No, he did not believe it, even now. Though he looked the phantom through and through, and saw it standing before him; though he felt the chilling influence of its death-cold eyes and marked the very texture of the folded kerchief bound about its head and chin, which wrapper he had not observed before; he was still incredulous and fought against his senses.
“What do you want with me?” inquired Darcy
“Much!” George Darcy’s voice, no doubt about it.
“Who are you?” Darcy demanded, knowing the answer but feeling compelled to ask anyway.
The ghost raised a quizzical eyebrow, “Ask me who I was.”
“Who were you then?” asked Darcy.
“In life I was your father, George Darcy.”

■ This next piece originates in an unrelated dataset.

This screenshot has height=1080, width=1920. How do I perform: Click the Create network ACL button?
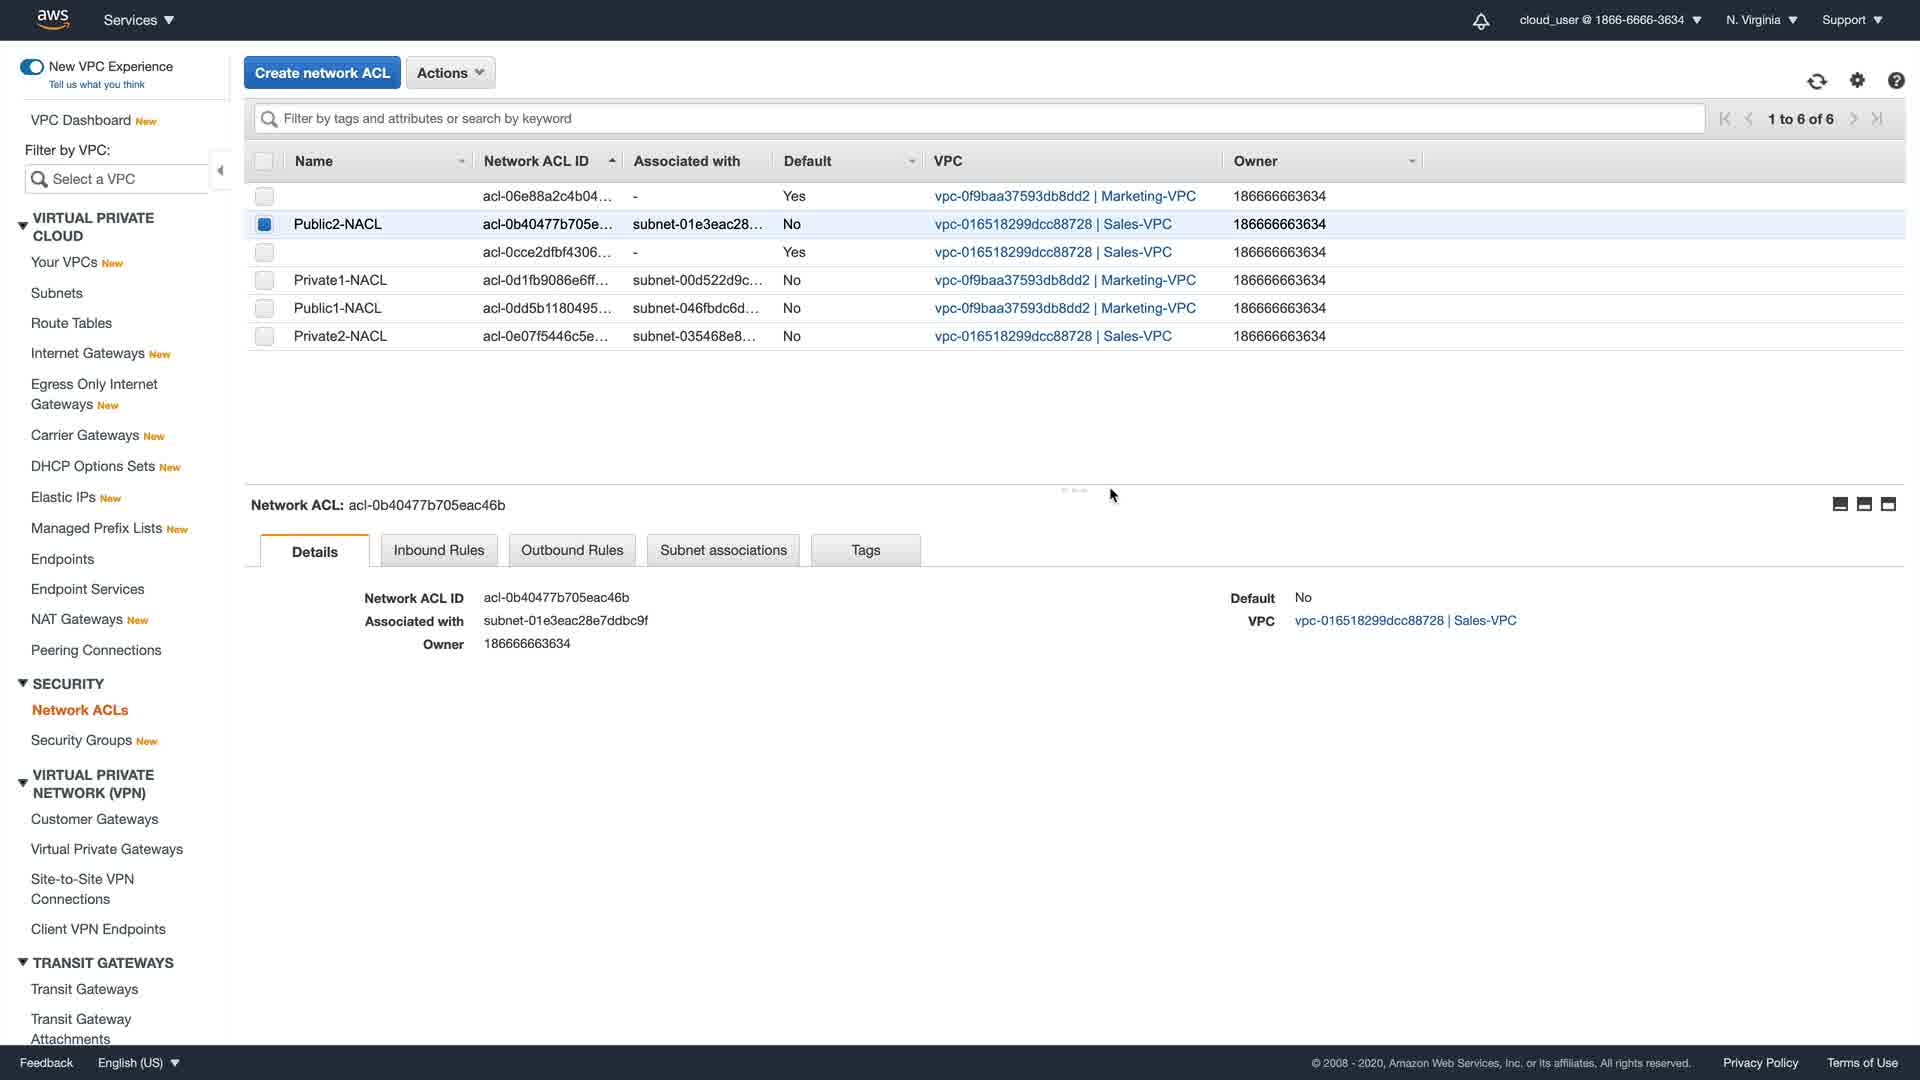[322, 73]
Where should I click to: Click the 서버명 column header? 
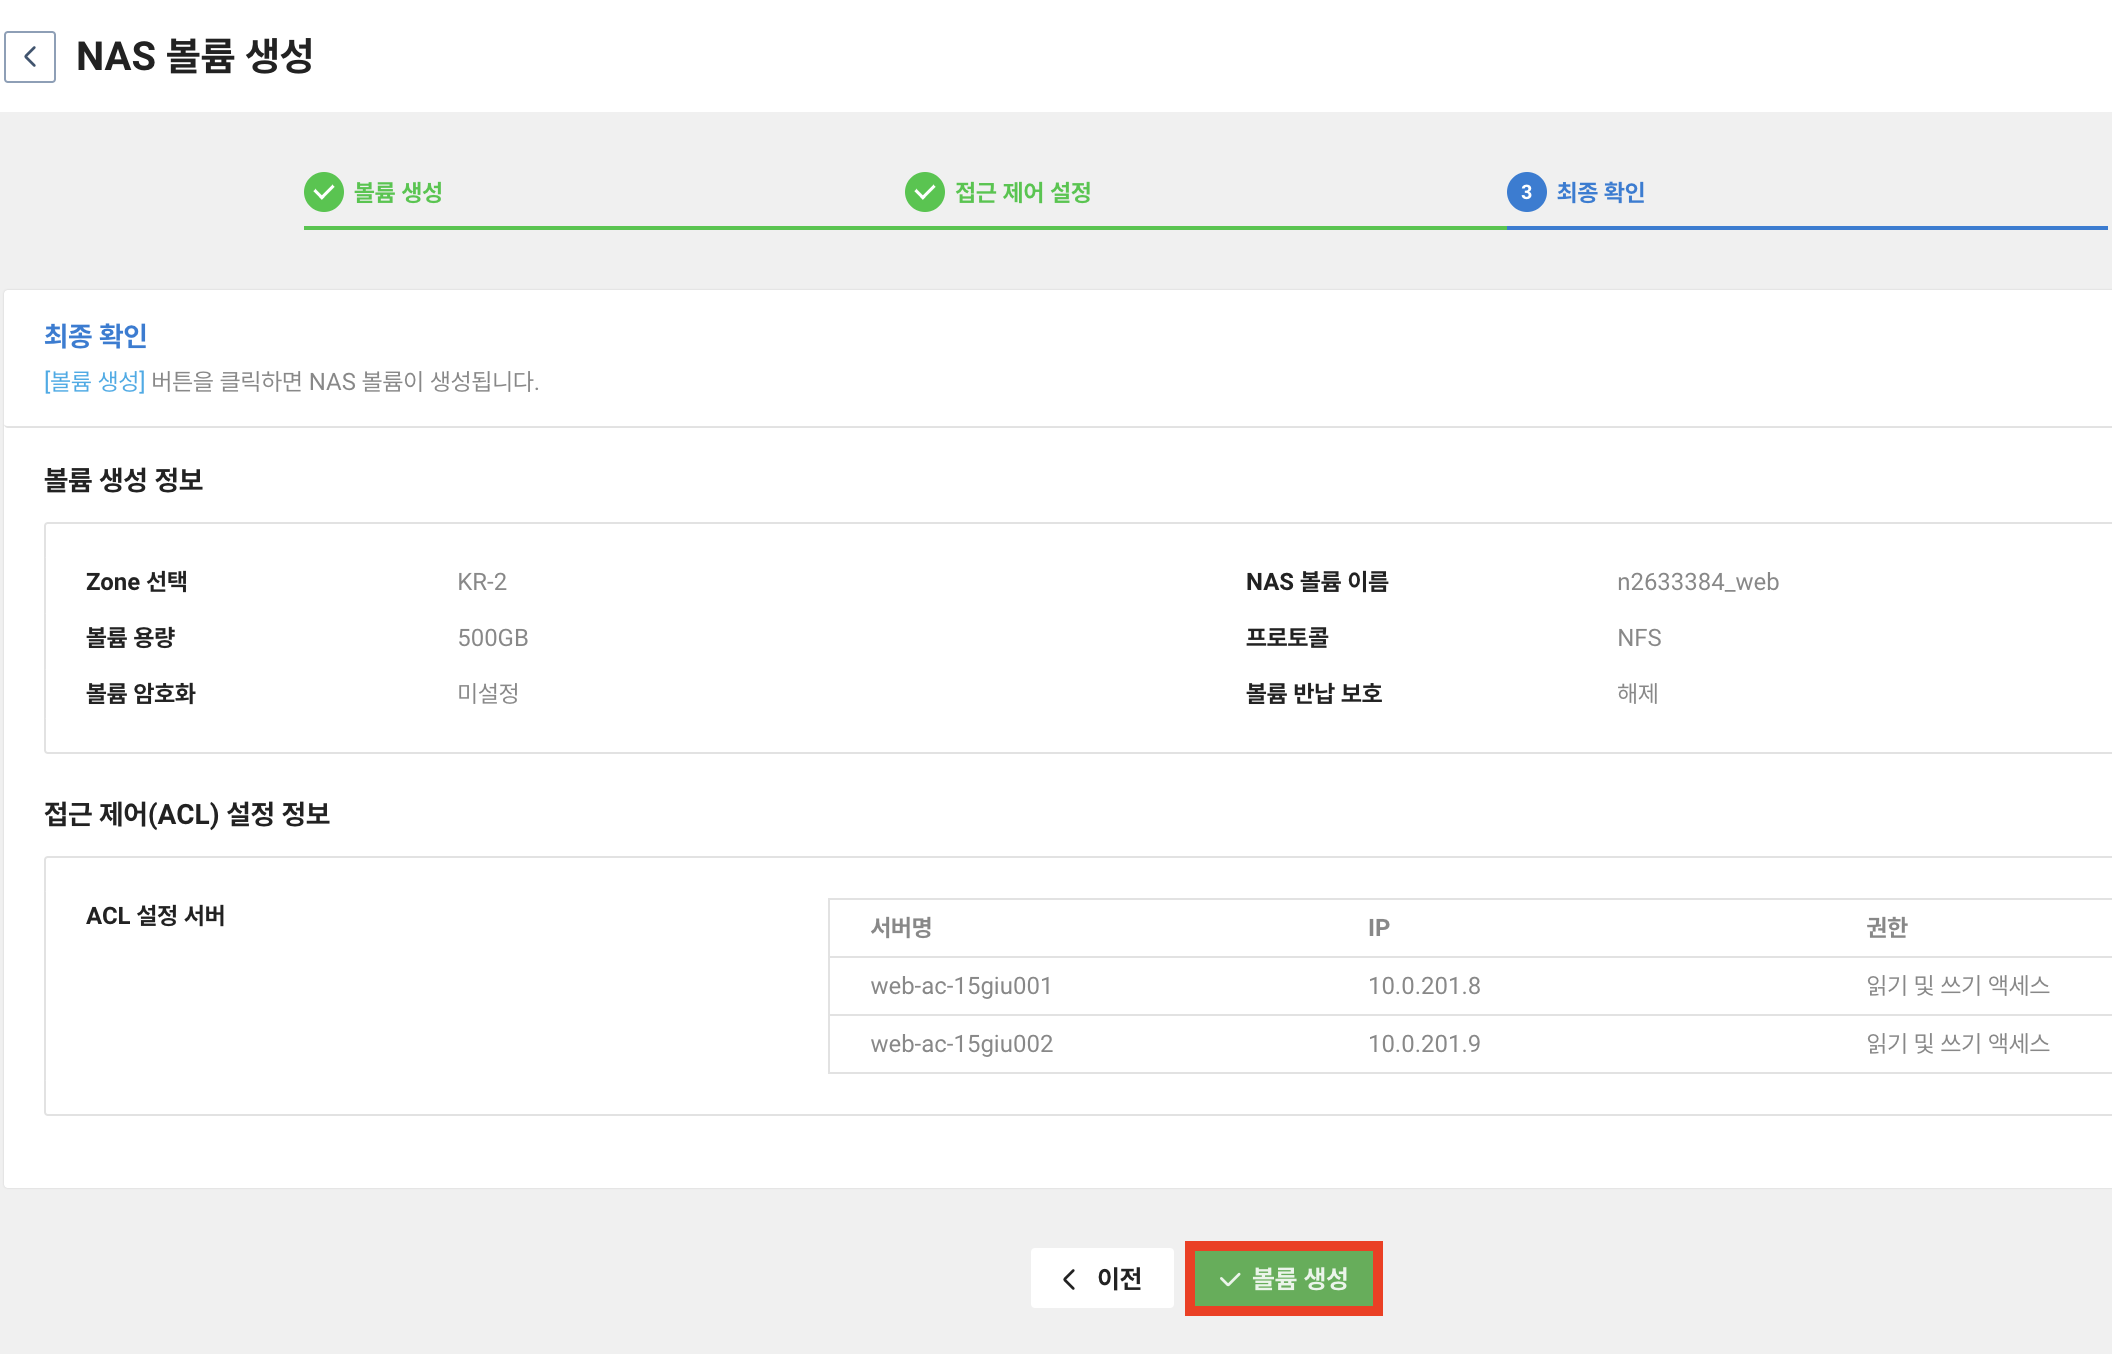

“Can you—can you sit down?” Darcy asked the question because he didn’t know whether a ghost so transparent might find himself in a condition to take a chair and felt that in the event of its being impossible, it might involve the necessity of an embarrassing explanation.
“I can.”
“Please do so then, sir,” said Darcy, looking doubtfully at him.
The ghost sat down on the opposite side of the fireplace, as if he were quite used to it. “You do not believe in me,” observed the Ghost.
“I do not,” said Darcy.
“What evidence would you have of my reality beyond that of your senses?”
“I do not know,” said Darcy.
“Why do you doubt your senses?”
“Because,” said Darcy, “alcohol affects them. I do not usually indulge in the grape as much as I did this evening. I am sure there is more of the cask than of the casket about you, whatever you are!”
Darcy was not much in the habit of cracking jokes, nor did he feel, in his heart, by any means waggish then. The truth is that he tried to be smart, as a means of distracting his own attention and keeping down his terror, for the specter’s voice disturbed the very marrow in his bones.